-------- Data for review --------

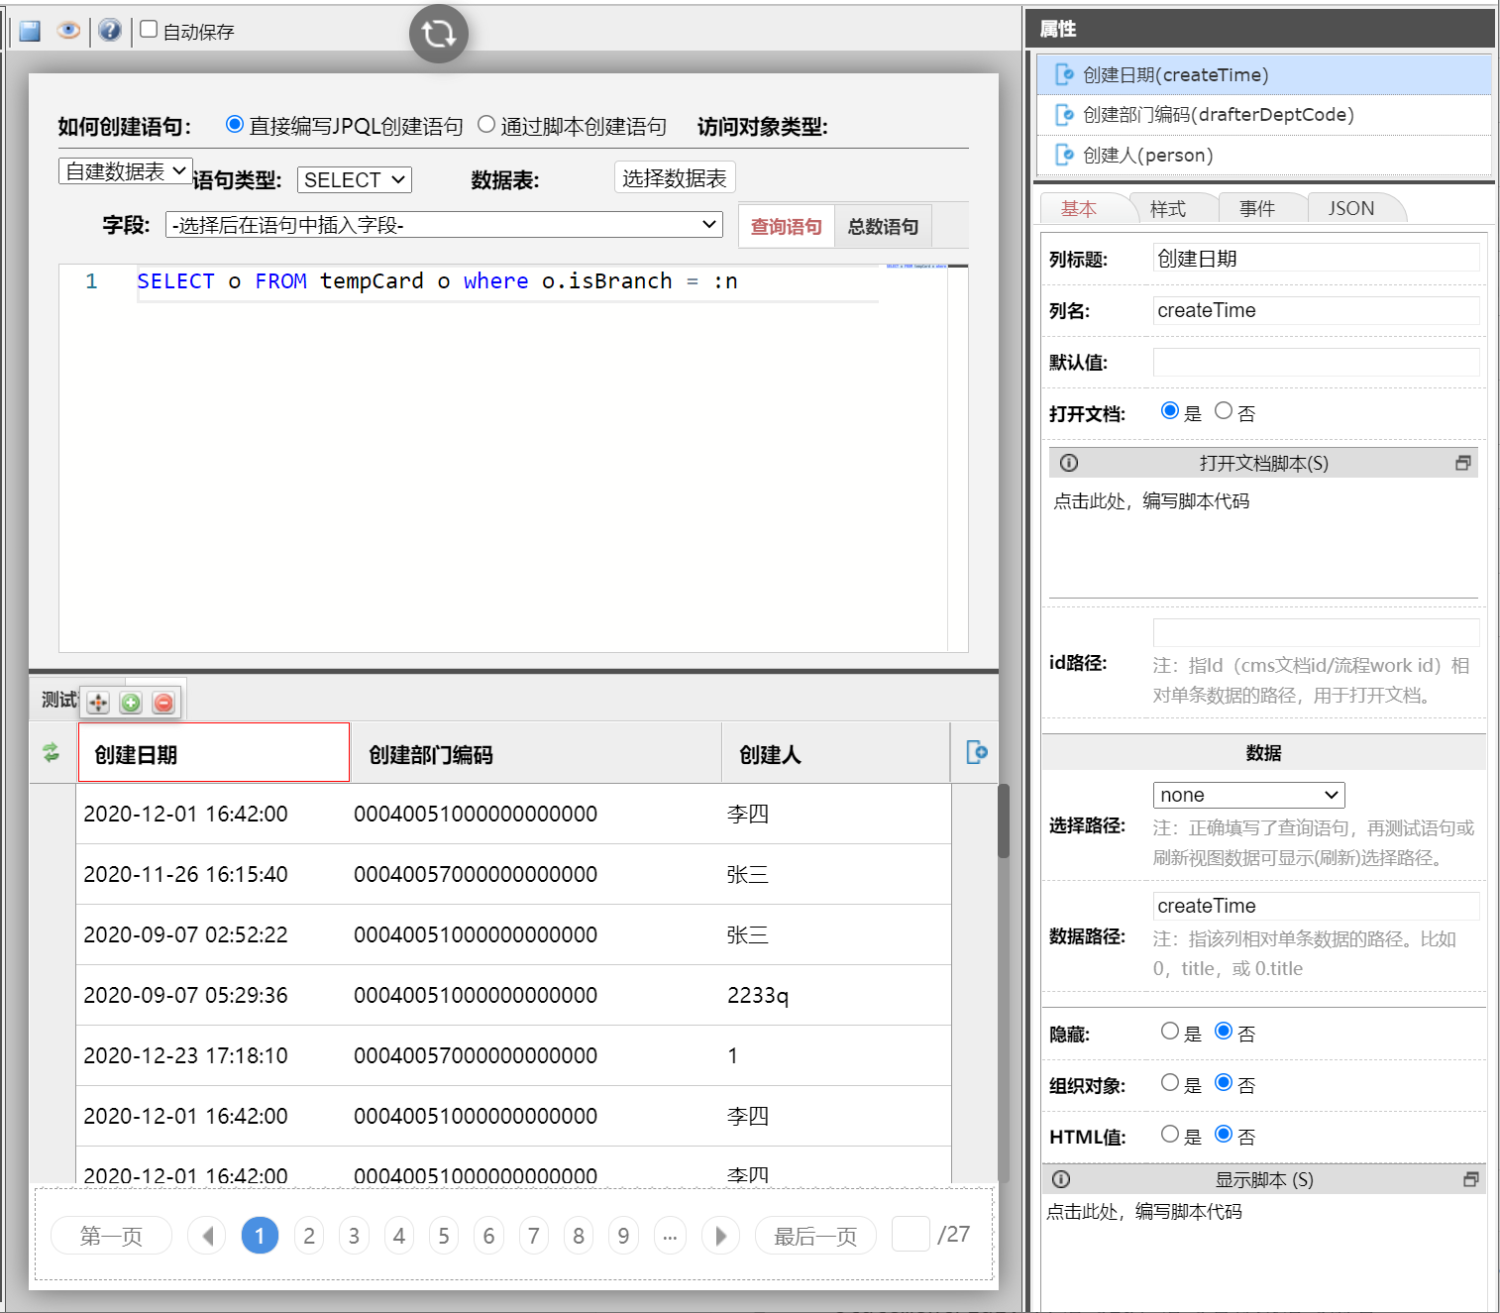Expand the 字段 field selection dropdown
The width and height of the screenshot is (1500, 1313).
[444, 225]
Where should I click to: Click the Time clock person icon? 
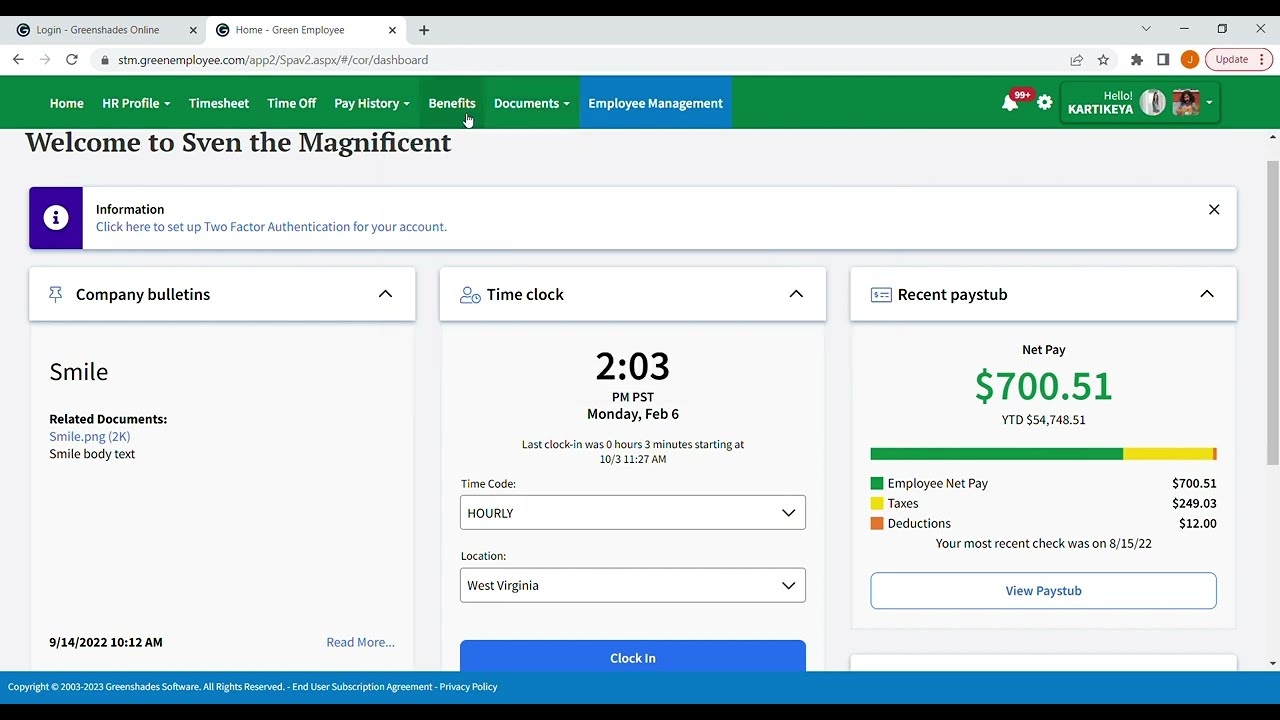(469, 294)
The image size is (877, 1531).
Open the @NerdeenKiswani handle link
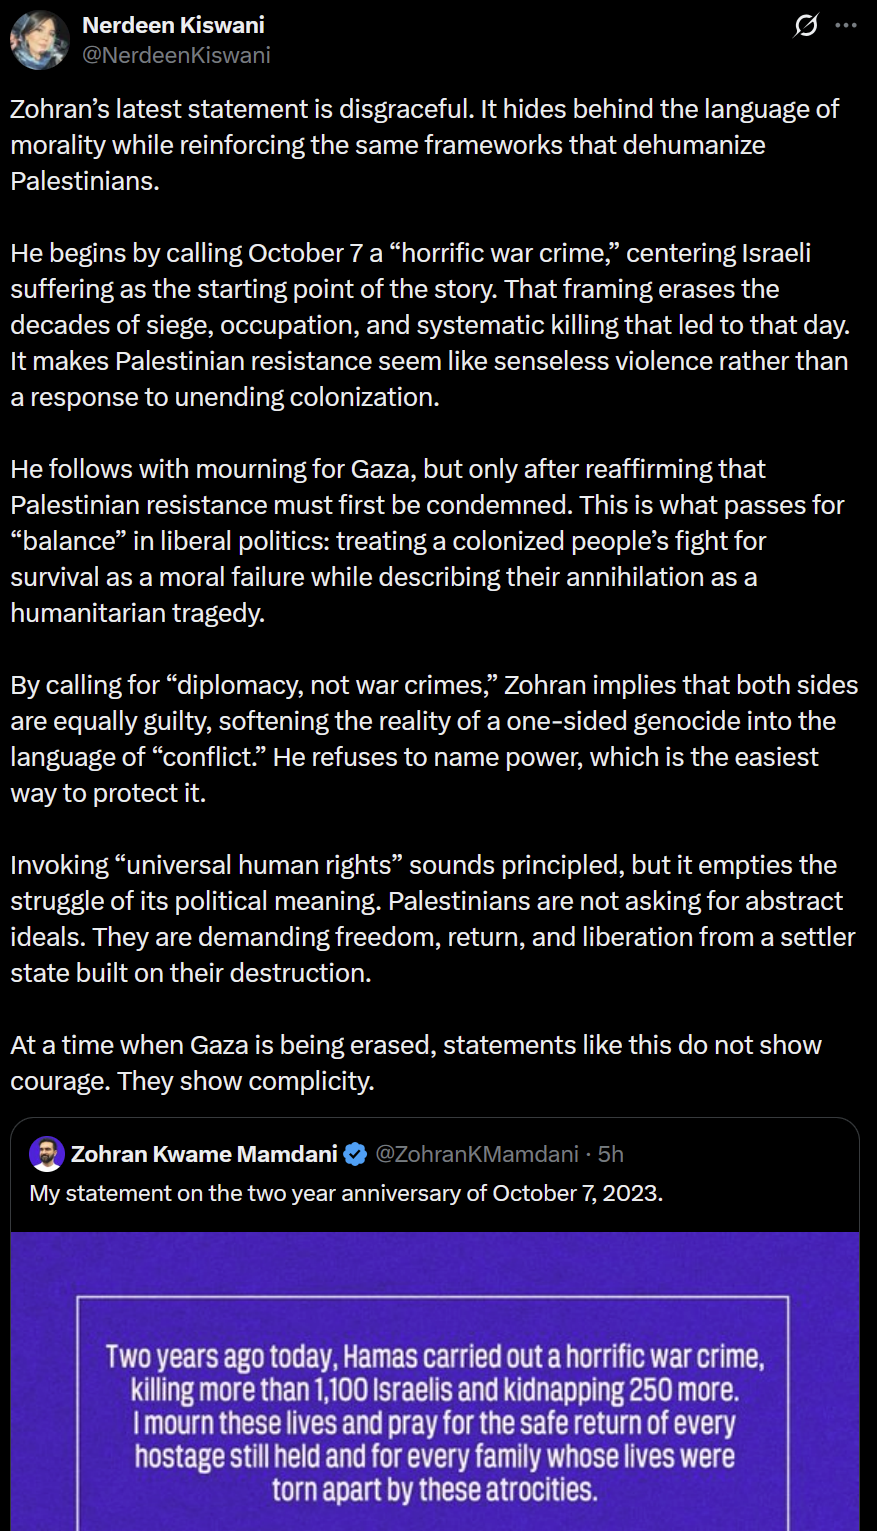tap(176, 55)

--------

What is being asked
Print, exactly and without pictures, the lines from the one holding "The image size is (877, 1531)." through the last line of the entries above, both included.

Answer to this problem
The image size is (877, 1531).
Open the @NerdeenKiswani handle link
tap(176, 55)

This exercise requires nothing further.